Today begins week 4 of seminary classes. I told my spiritual director that seminary classes are my greatest joy in my life right now. For so long, I've dreamed of doing this, and now I am--and it's not a disappointment! Through the years, as I've thought about seminary, I've worried that I couldn't manage it from a time standpoint, but I was also worried that I was also worried that I might be idealizing seminary classes. But so far, they're exactly what I had hoped.
Let me write down some insights from this time, so that I remember years from now:
--I am taking online classes this term, with the hope that I'll be on campus at some point in the future. For years, I said that I didn't want to take online classes for seminary, but I didn't anticipate this time of disease and distancing which makes online classes make sense right now.
--I've taught a variety of online classes, and I've seen good ones and bad ones (I'm rarely the one who created the curriculum that I'm using when I teach online classes). My seminary classes impress me even more, because I understand all the work that goes into making classes as robust as these.
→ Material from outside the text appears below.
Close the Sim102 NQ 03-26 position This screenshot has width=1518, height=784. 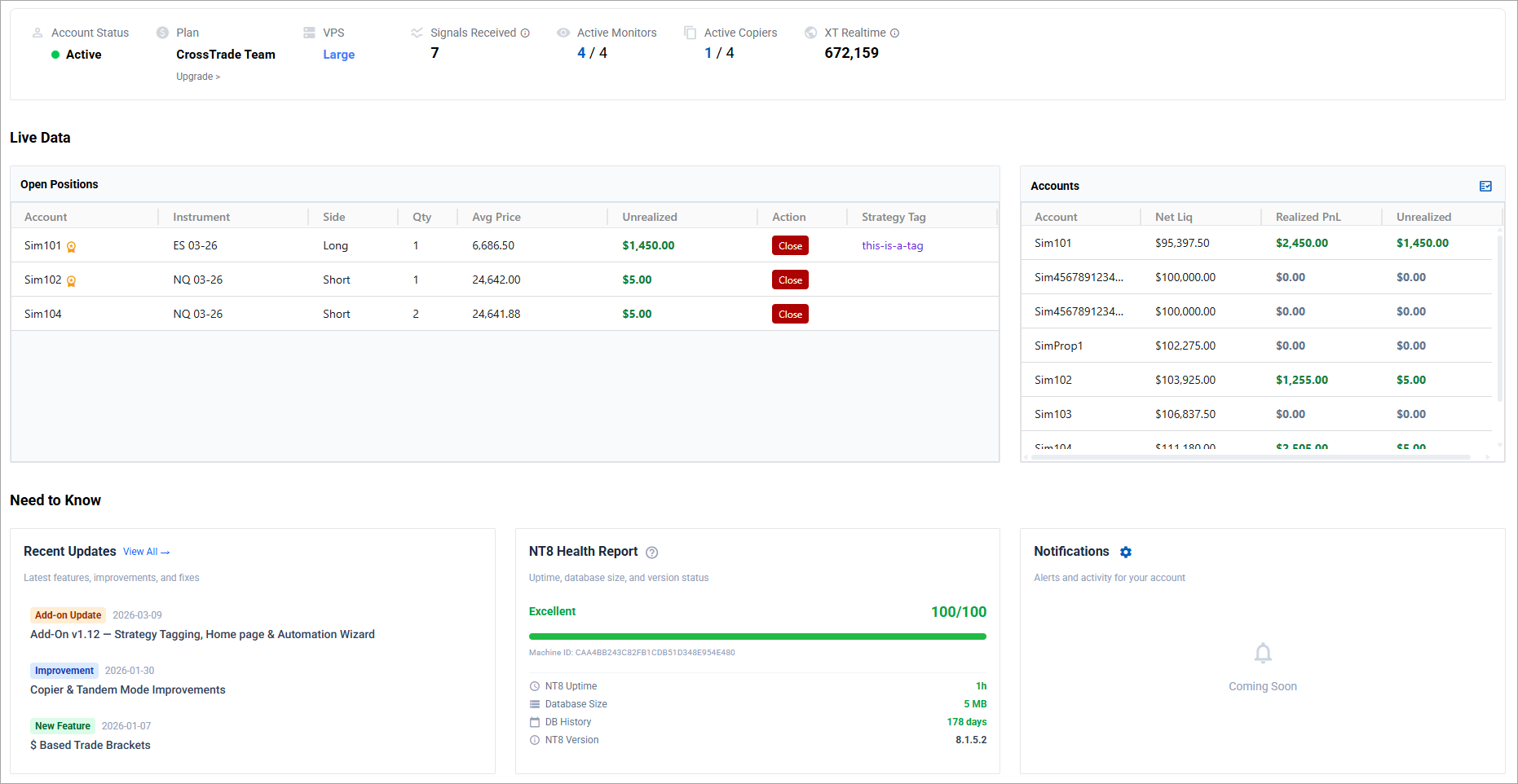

--I worried that I might find the reading too hard, but so far, that's not the case. And unlike the work for my MA and PhD in English, I don't have hundreds of pages to read in a week per class. Right now, theology is easier for me to read than Chaucer in middle English. That statement would probably have been true back in 1990 when I took that Chaucer course. And frankly, theology is easier to read than many of those 19th century novels that I slogged through.
--What's hard? Finding time to watch all the videos. I'm taking virtual synchronous classes, which have lectures at scheduled times, along with videos to supplement. The videos are created by the professors. It's easy for me to "go" to my class meetings. I am not clear why it's so hard for me to find time to watch all the videos. So far, each class of the 3 that I'm taking has 2-3 additional videos and each of those are 12-45 minutes long. I am getting my money's worth.
--Our class meetings are done by way of Zoom, and I'm loving those sessions. So far, I'm not feeling Zoom burnout. In fact, as the class ends, I feel a pang of regret--I'm enjoying the class so much, and there seems to still be so much to cover.
--We've done some breakout sessions to have small group discussions. I've been in a variety of settings with small groups, both in person and virtual, and I tend to hate small group time. But I don't hate it in my seminary classes.
--I know that I'm very lucky in that I have several sources of reliable internet. I can think of times in my life when I haven't had that, and it would make these classes much more stressful.
--As I began this term, I knew that I would have to make use of every scrap of time, and so far, I've been fairly good at that. Before I started these classes, I have been aware of how much time I waste in internet wandering, and I've wondered why I haven't made better use of my time. I could have been reading books or writing poems or sending work out to potential publishers, but for some reason, I haven't always done that. I'm glad that I'm putting my time to better use.
--I am glad that I decided not to take the 4th class, the church history class. I am aware that I am stretched a bit thin right now. I am hoping that nothing falls apart. I've left myself not much wiggle room for a crisis, like an illness or a hurricane that disrupts power.